#  Simple RAG-Pipeline for Question-Answering

## RAG Explained

**Retrieval Augmented Generation (RAG)** is a technique that combines the strengths of both retrieval-based and generative models to enhance text generation. RAG is commonly used to enhance response quality in question-answering scenarios. Before a generative model is prompted to answer the question, the user's input *(1)* is encoded as embedding *(2)* to retrieving relevant information from a database *(3)* of documents. By including them in the prompt *(4)* the retrieved data is used to inform and improve the responses generated by a generative model *(5)*. This method is especially useful because it circumvents the limitations of fine-tuning, which isn't always feasible due to various constraints such as data availability or computational resources. For example, by incorporating rich, academically-informed content directly into the input sequence, it significantly enhances its capability to provide detailed and relevant answers. Here are some resources with more information on the topic:

* [Retrieval-Augmented Generation for Knowledge-Intensive NLP Tasks](https://arxiv.org/abs/2005.11401)
* [Improving language models by retrieving from trillions of tokens](https://arxiv.org/abs/2112.04426)
* [Retrieval-Augmented Generation for Large Language Models: A Survey](https://arxiv.org/abs/2312.10997)




### Load Markdown Files

See: https://python.langchain.com/v0.2/docs/how_to/document_loader_markdown/

In [1]:
from langchain.document_loaders import DirectoryLoader
from langchain_community.document_loaders import TextLoader

In [2]:
# Path to your directory containing markdown files
directory_path = "../data/raw/"

# Load all markdown files from the directory
loader = DirectoryLoader(directory_path, glob="**/*.md", loader_cls=TextLoader)
documents = loader.load()

print(f"Loaded {len(documents)} documents")

Loaded 3 documents


In [3]:
print("Document Metadata:", documents[2].metadata)
print("Document Content:", documents[2].page_content[:100])

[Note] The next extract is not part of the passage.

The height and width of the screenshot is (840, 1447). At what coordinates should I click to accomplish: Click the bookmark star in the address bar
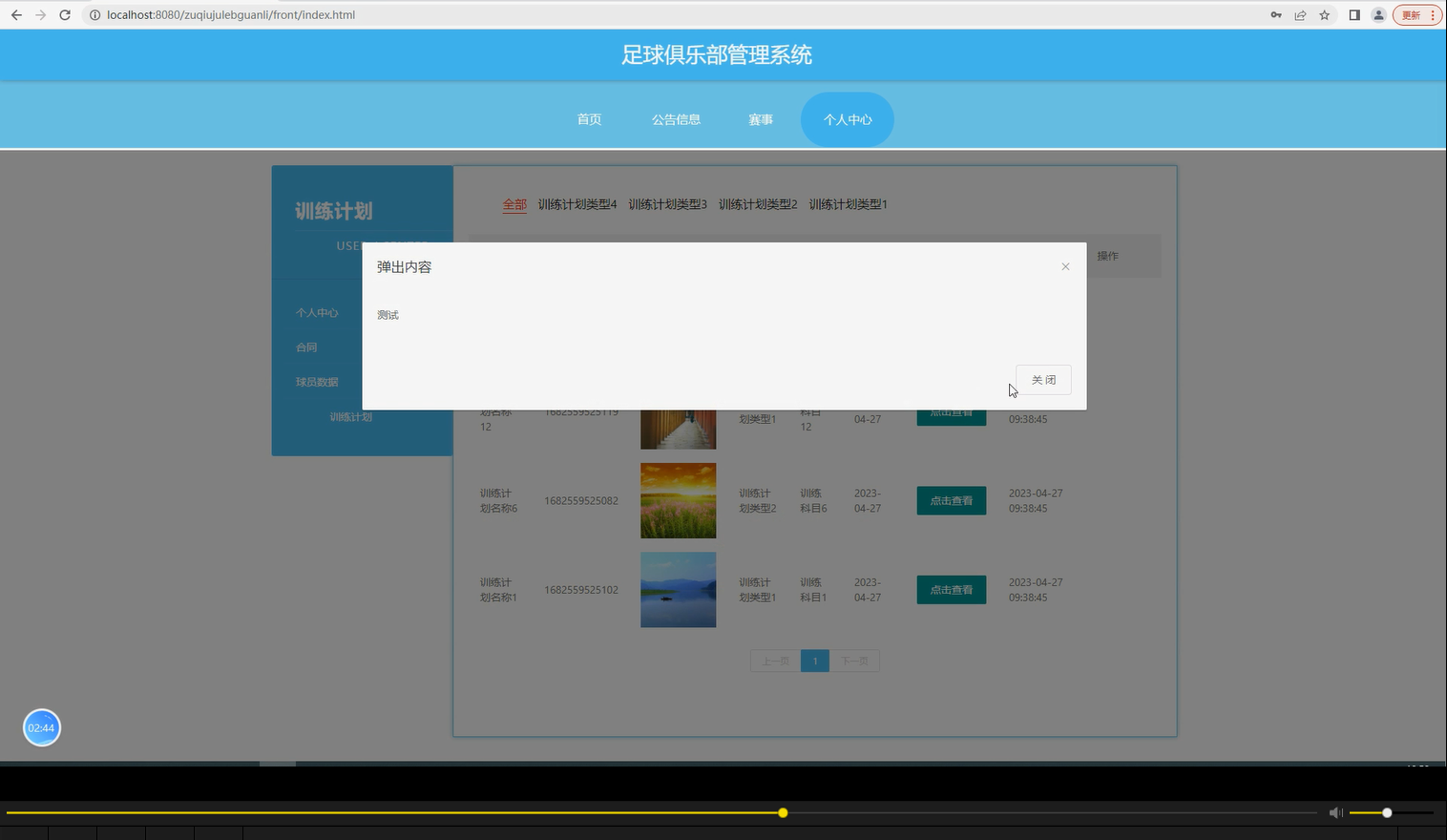(1323, 14)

Document Metadata: {'source': '../data/raw/git-tutorial.md'}
Document Content: 
## Git Basics

If you can read only one chapter to get going with Git, this is it. This chapter cov


## Split Documents

In [4]:
# Splitting the text into chunks
from langchain_text_splitters import RecursiveCharacterTextSplitter

# Custom separators for Markdown documents (headers and other common Markdown markers)
markdown_separators = ["#", "\n#", "##", ".", " ", ""]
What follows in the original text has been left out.